In a recent IJIO publication, Market Dynamics and Investment in the Electricity Sector, Joseph Cullen and Stanley Reynolds develop and analyze a dynamic competition model of investment incentives and operation costs when conventional and renewable electricity generators co-exist. A key innovation of their analysis is incorporation of output change costs (called ramping costs) for natural gas generators. Incorporation of ramping costs leads to significant changes in predicted volatility of wholesale energy prices, profits of conventional generators, and investment incentives for conventional generators.

Data from the Electric Reliability Council of Texas system is used to estimate and parametrize the model. Texas has the highest wind turbine capacity of all U.S. states and has experienced rapid recent growth in solar panel capacity. The parameterized model is the basis for counterfactual policy experiments that evaluate the impact of renewable investment subsidies and carbon taxes. The policy experiments are designed to achieve CO2 reduction targets of 20%, 40%, and 60%, relative to a baseline case. The cost of achieving a 60% CO2 reduction under a carbon tax is estimated to be $1.1 billion/year, versus $1.4 billion/year under a renewable investment subsidy; a $300 million/year gap in CO2 reduction cost between the two policies. These costs should be weighed against climate benefits of reduced CO2 emissions.

A common alternative approach for evaluating environmental policies in the electricity sector is to use a merit order model. Under merit order, electricity generators are dispatched in ascending order of their marginal generation cost. Cullen and Reynolds show that their dynamic competition model yields dramatically different results than a merit order model. Wholesale electricity prices are predicted to be more volatile with the dynamic competition model compared to the merit order model. In addition, the dynamic competition model predicts much more costly CO2 reduction compared to the merit order model. For example, 60% CO2 reduction under a carbon tax and a renewable investment subsidy are predicted to be 40% more costly with a dynamic competition model compared to a merit order model. This in turn implies a smaller predicted gap between CO2 reduction costs for carbon tax and investment subsidy policies under a merit order model (a $209 million/year gap for the merit order model versus a $300 million/year gap for the dynamic model).

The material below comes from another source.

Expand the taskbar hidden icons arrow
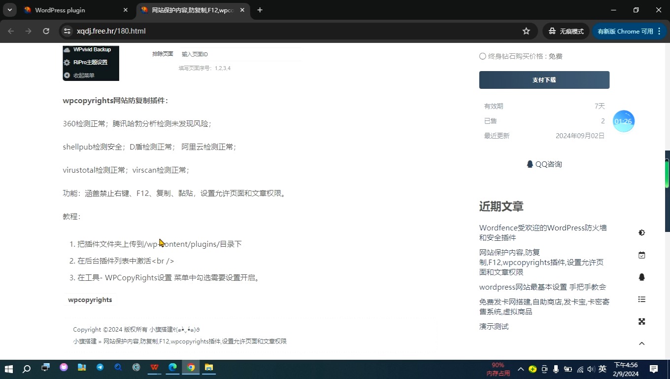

Why are policies more costly in the dynamic model than in the merit order model? Several forces are at work. Wind turbines are most productive at night and solar panels are most productive mid-day. There are lower equilibrium energy prices and more renewable curtailment for these hours in the dynamic model compared to the merit order model. As renewable penetration increases, combined cycle units have more frequent ramps, leading to higher ramping costs in the dynamic model. More frequent ramping of combined cycle units changes investment, shifting the plant mix toward units with high operating costs and away from lower cost combined cycle units in the dynamic model.